BLOOMINGTON, Minn. (6/24/13)--Credit unions need be politically engaged to beat the banks in the political arena, an industry veteran told more than 300 Minnesota credit union professionals and volunteers at the Minnesota Credit Union Network's Annual Meeting and Convention last month.
The importance of being active in the political process and how to make an impact during elections were stressed by Dr. Paul Withey, vice president of strategic development and public relations at Houston-based Texas Bay Area CU, and Mara Humphrey, MnCUN vice president-governmental affairs.
"People don't often like to talk about it, but the world of politics is extremely competitive, especially when industries have to go head-to-head due to competing interests," Withey said. "The current environment in the credit union industry is such that we need to be able to beat the bankers in the political arena.

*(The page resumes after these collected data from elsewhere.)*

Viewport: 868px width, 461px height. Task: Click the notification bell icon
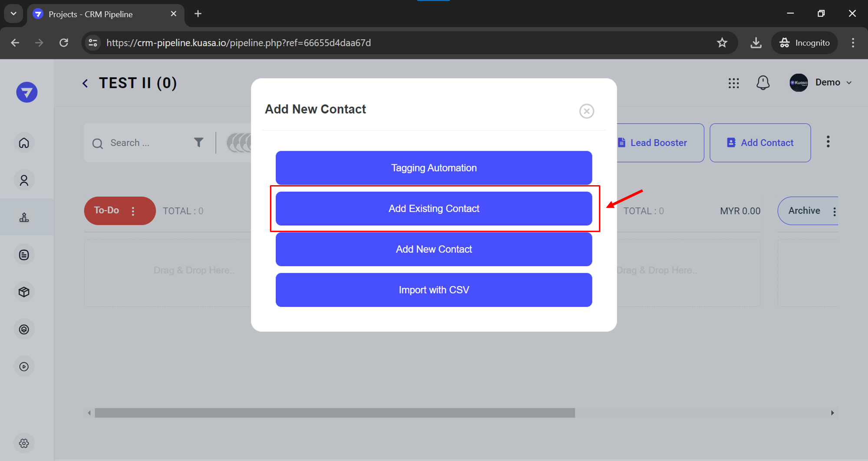coord(763,82)

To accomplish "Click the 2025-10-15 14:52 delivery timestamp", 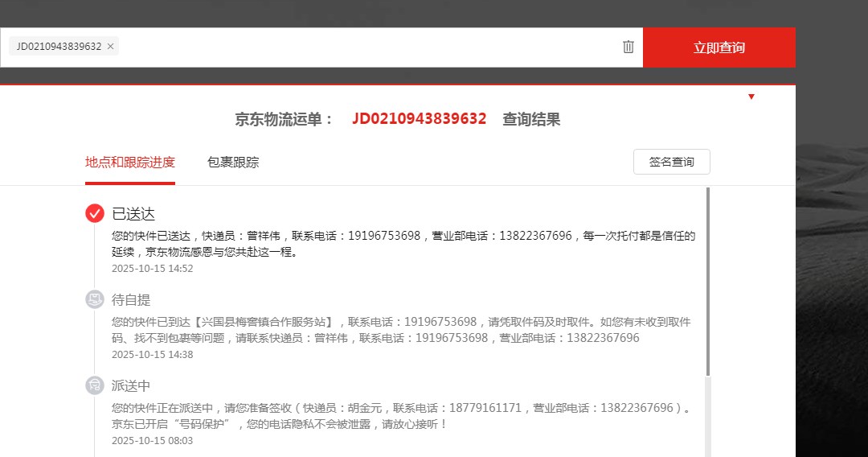I will coord(152,269).
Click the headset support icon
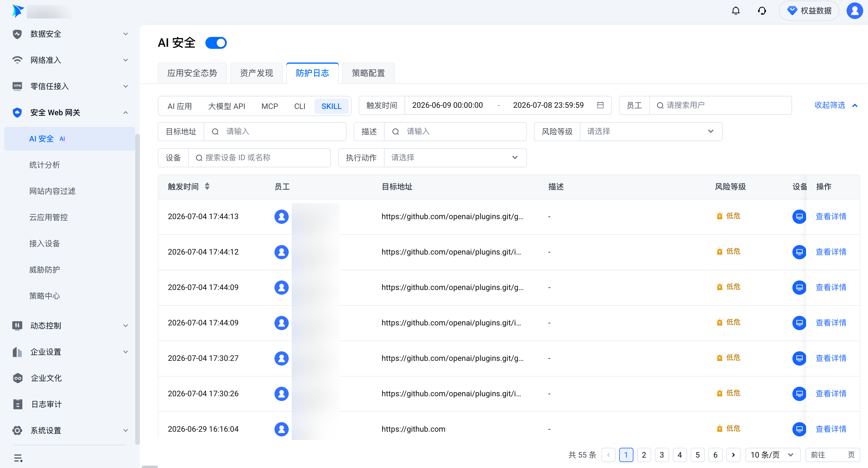 pos(762,11)

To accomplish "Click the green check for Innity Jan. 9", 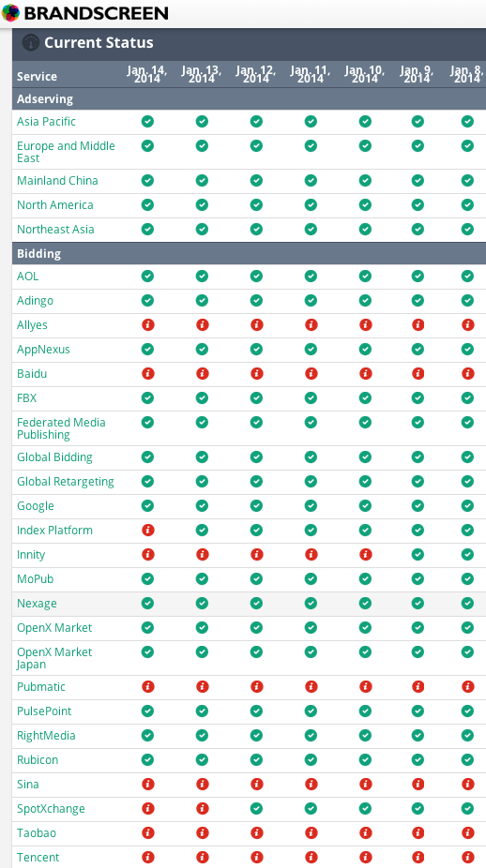I will tap(418, 555).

Strong advocacy and grassroots involvement is the way to do that."
Withey has 16 years' experience with the credit union industry, including leadership posts on the Texas Credit Union League Board of Directors, the TCUL Legislative Affairs Committee, and as a Political Action Committee trustee.
Political engagement was the heart of the message to nearly 300 credit union professionals and volunteers attending the Minnesota Credit Union Network's Annual Meeting and Convention last month. (Photos provided by the Minnesota Credit Union Network)
He outlined three areas where credit unions can have the most impact in their political advocacy efforts:
Support political action committees, such as MnCUN's state Credit Union Volunteer Committee and the federal Credit Union Legislative Action Committee.
Participate in the Credit Union National Association's Project ZIP Code, which converts a credit union's database into a political tool by counting total membership numbers and calculating how many live in each state legislative and congressional district.
Engage in partisan communications to get involved in the election process and create powerful relationships with political allies. Direct mail postcards promote a candidate only to primary voters and registered political party members, and create positive word-of-mouth for credit unions, he said. Postcards do not tell who to vote for, but rather show that a particular candidate supports credit unions.
"Credit unions [in Texas] were initially nervous about endorsing a candidate," he said, but concerns were alleviated as soon as credit unions became involved in the experience. They understood the significance of taking that political step, he said.
Humphrey told the group about the nationwide Don't Tax My Credit Union grassroots advocacy campaign driven by the Credit Union National Association and the state leagues and associations, including MnCUN. She noted that the credit union corporate income tax exemption is under threat in Congress' tax reform.
"This is an all-out grassroots advocacy effort, and we need credit unions to involve their members in this campaign," Humphrey said. "It is critical that Congress hear from millions of credit union members that they want the credit union tax status preserved."